Cerró el puño con fuerza alrededor del diminuto clavo y apretó los dientes.
—¿Por qué no? —dijo en voz alta.
Empujó la herradura hasta alinearla con la sombra oxidada en la pintura de la casa y luego apretó el clavo con el pulgar contra la blanda madera. Connie retrocedió, cruzando los brazos sobre el pecho, y alzó la vista hacia la casa, que le devolvió la mirada con algo parecido a la aprobación.
—Bendita sea —dijo irónicamente a
Arlo
, que había aparecido junto a sus pies.
Marblehead, Massachusetts
Mediados de julio
1991
A
pesar de dedicar todos sus esfuerzos a sentirse cómoda en la casa de su abuela, a menudo Connie se descubría confinada —escondida casi —en la cocina. Se podía culpar a la antigua nevera de su órbita severamente limitada, con su tentadora tapa retirable, la única fuente de aire fresco en el denso calor de pleno verano. Ella mantenía sus notas restringidas al escritorio de su abuela en la sala de estar, acampaba en la cama con dosel por la noche y pasaba de prisa por el resto de la casa. En la cocina, sin embargo, acostumbraba a demorarse, haciendo correr el agua en el fregadero y cortando verduras sobre la encimera. Allí se sentía con un mayor control de la situación; su pequeño espacio presentaba una tarea asequible y finita en la rehabilitación de la invendible casa de su abuela, y sus vetustos artefactos al menos gesticulaban hacia un mundo exterior del siglo XX, el mundo donde Connie aún sentía que vivía. Esa mañana se encontró inclinada sobre la nevera, con un delgado brazo sosteniendo la tapa abierta y la barbilla extendida encima de la niebla errante que surgía de las profundidades del antiguo aparato, permitiendo que el aire fresco avanzara lentamente hacia la base húmeda de su pelo y las pequeñas hendiduras detrás de las orejas.
Esa mañana se sentía tranquila, centrada.
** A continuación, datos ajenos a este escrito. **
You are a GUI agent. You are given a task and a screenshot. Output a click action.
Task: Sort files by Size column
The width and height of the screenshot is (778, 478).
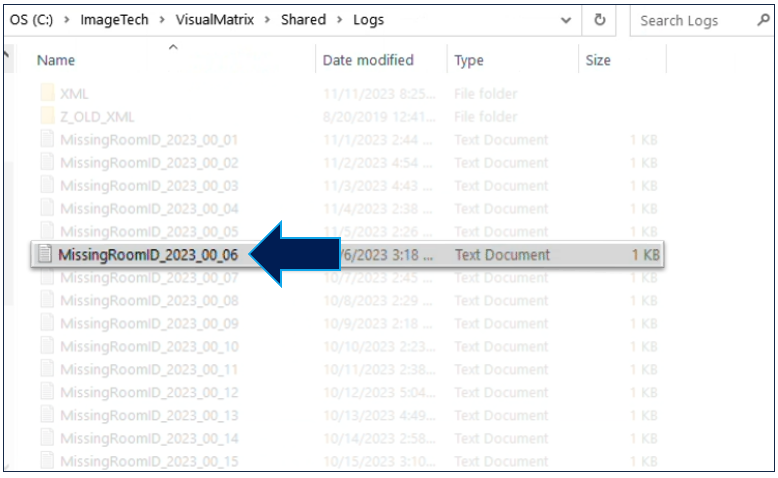point(597,61)
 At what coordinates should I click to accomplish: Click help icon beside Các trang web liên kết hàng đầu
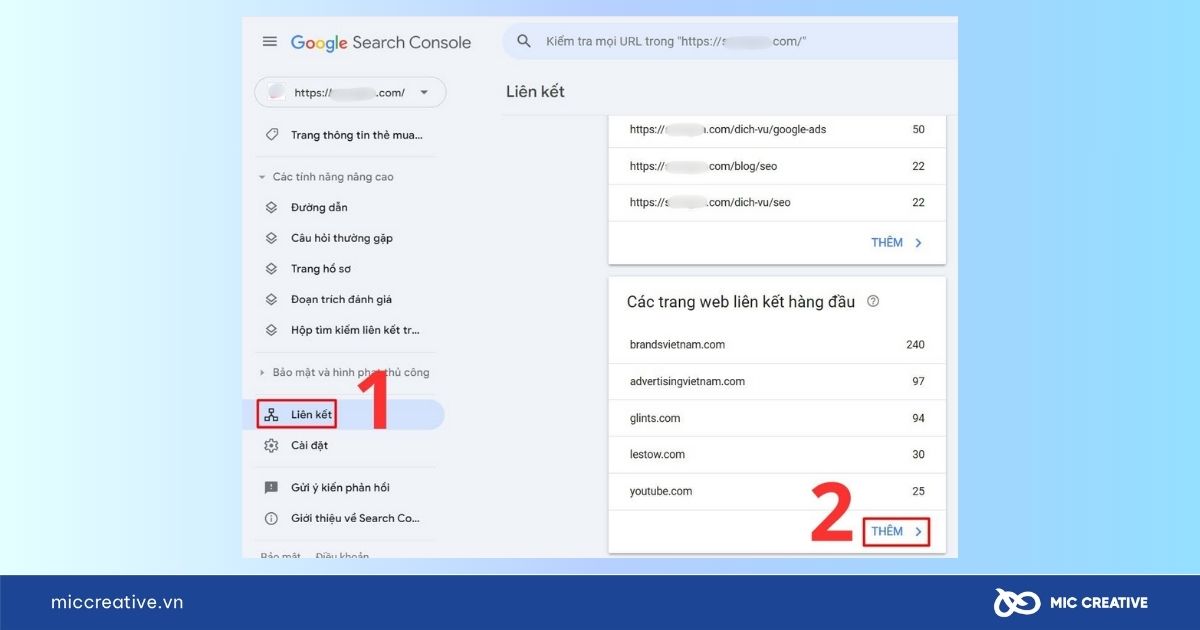pyautogui.click(x=873, y=302)
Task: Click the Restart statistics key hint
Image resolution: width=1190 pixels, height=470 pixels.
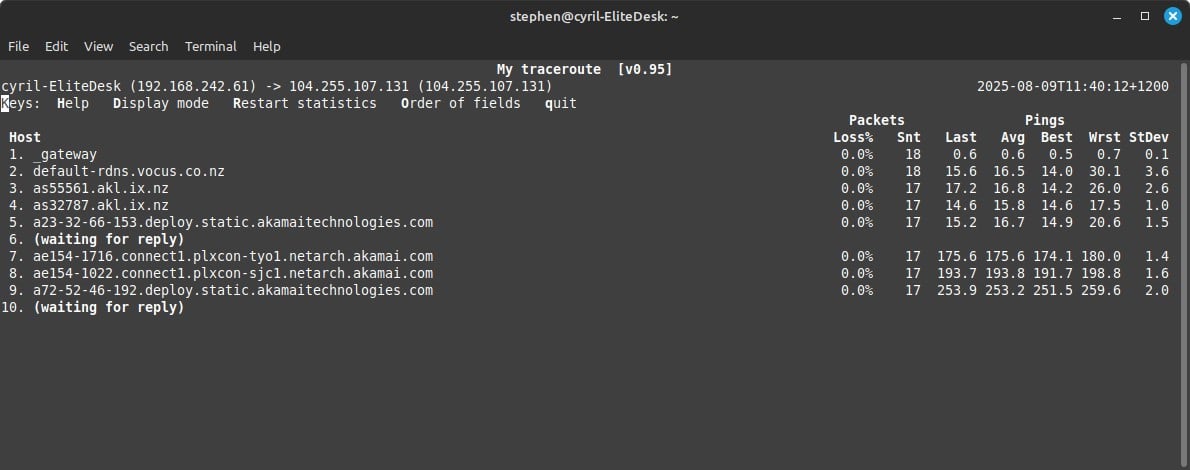Action: [x=305, y=103]
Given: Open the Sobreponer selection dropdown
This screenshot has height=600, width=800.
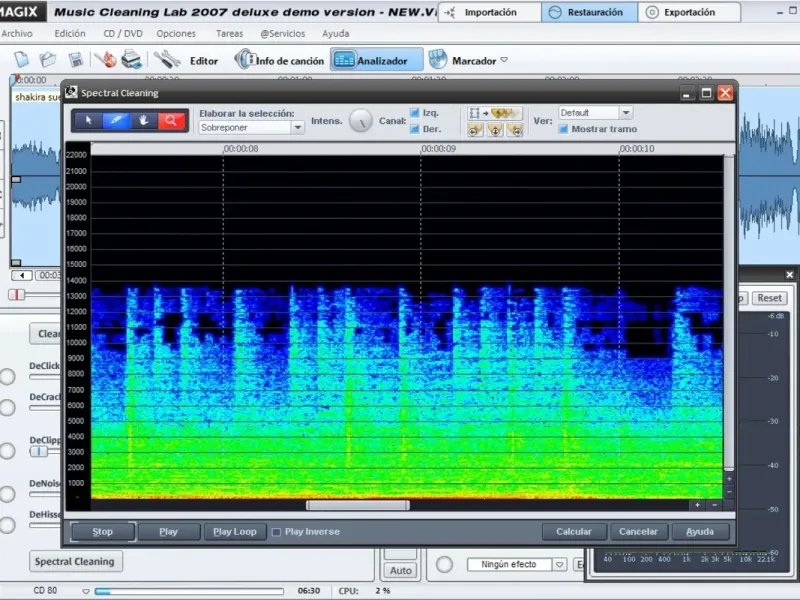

Sus planes para el día estaban en su sitio, y a Connie no había nada que le gustase más que tener sus planes bien fijos en su sitio. Su frágil sensación de seguridad se veía reforzada cuando se instalaba en la pequeña cocina, con su sencilla puerta de tela metálica que daba al patio trasero y sus frascos de cristal muertos. Había desarrollado el hábito de abrir un par de frascos cada mañana y vaciar su contenido, negro y disecado, sobre una pila de abono en el rincón más alejado del jardín. Luego dejaba los frascos vacíos, enjuagados y secándose, con las tapas abiertas, formando filas en el porche trasero. Le gustaba contemplar las filas desde detrás de la puerta de tela metálica, reconociendo que el creciente montón de abono y los menguantes estantes de la cocina formaban su propio sistema de calendario particular. Ahora, el estante inferior estaba vacío, y Connie incluso había eliminado hasta la última mota de polvo fregándolo con un paño húmedo y sintiendo, mientras lo hacía, el alivio de una pequeña tarea terminada.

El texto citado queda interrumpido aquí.